* **What is expected**
The answer must be an exact copy of the lines from the one with "The height and" to the last line of the entries below, both included, and must contain no pictures.

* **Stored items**
((
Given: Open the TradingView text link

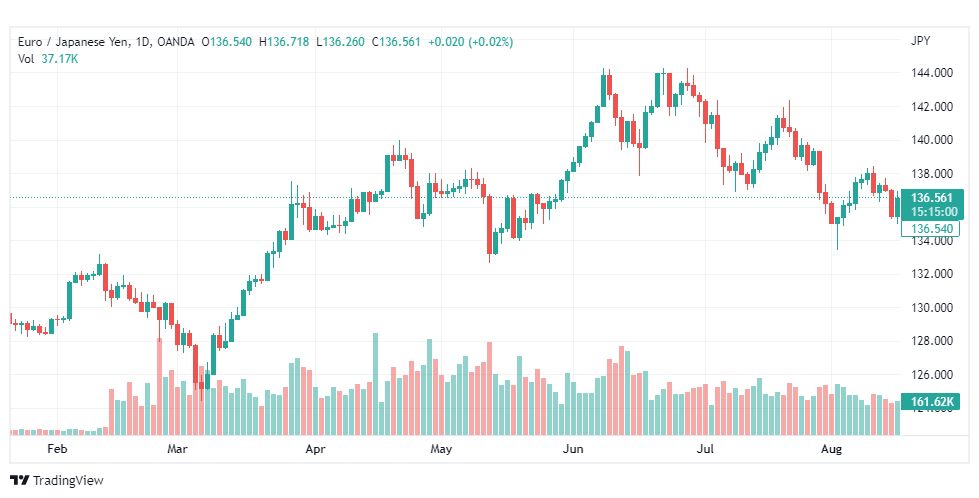Looking at the screenshot, I should click(x=67, y=481).
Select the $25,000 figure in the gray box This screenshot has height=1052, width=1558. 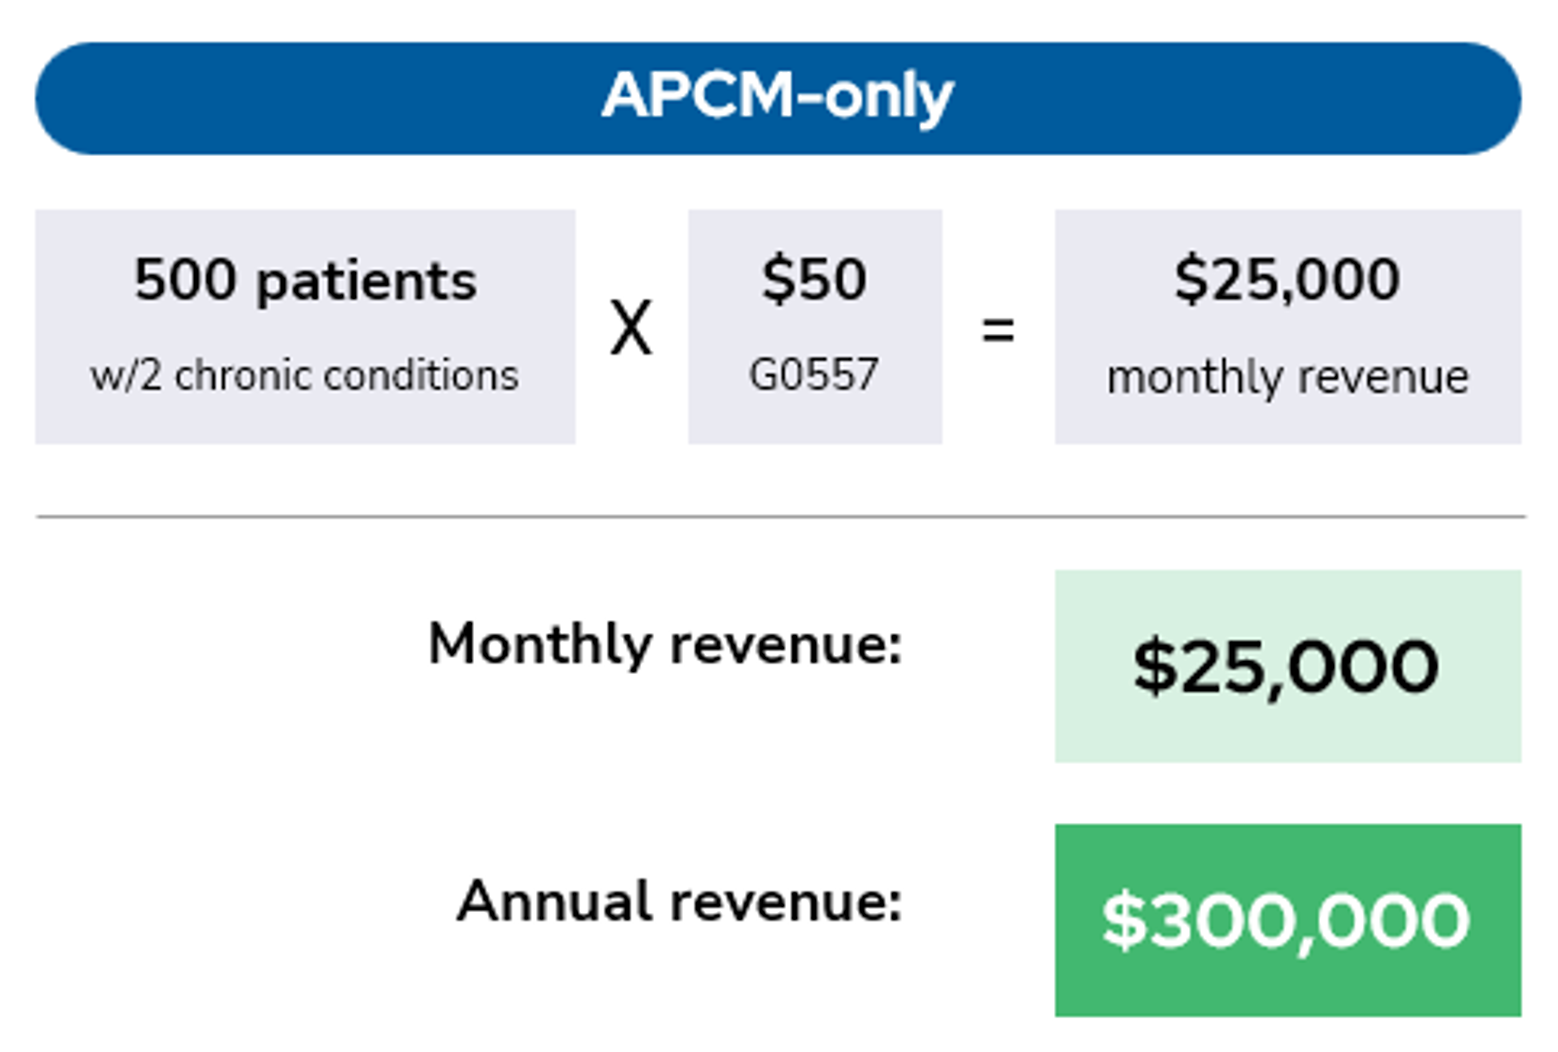1287,278
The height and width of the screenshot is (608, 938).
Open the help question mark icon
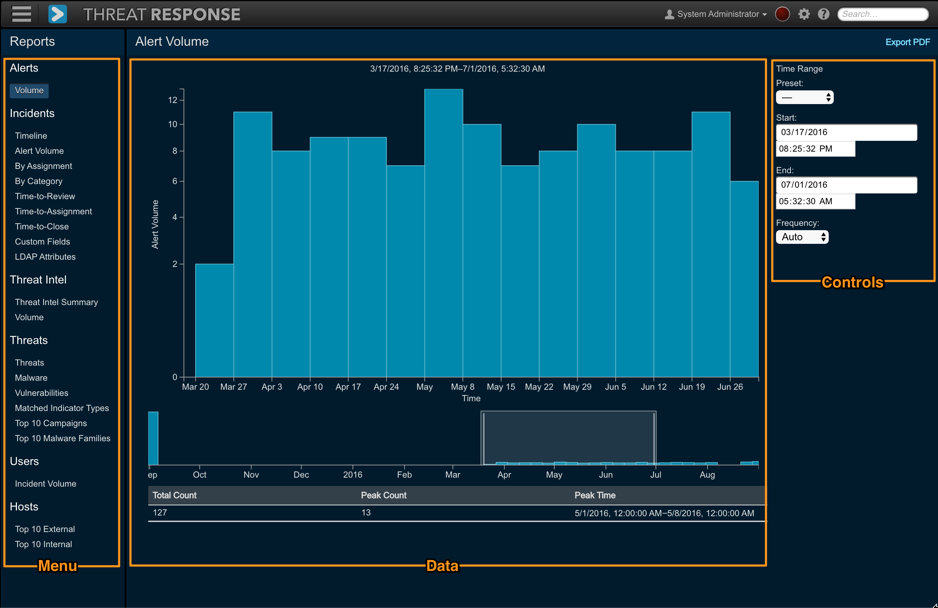(824, 14)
))
* **Problem solution**
The height and width of the screenshot is (608, 938).
Open the help question mark icon
(824, 14)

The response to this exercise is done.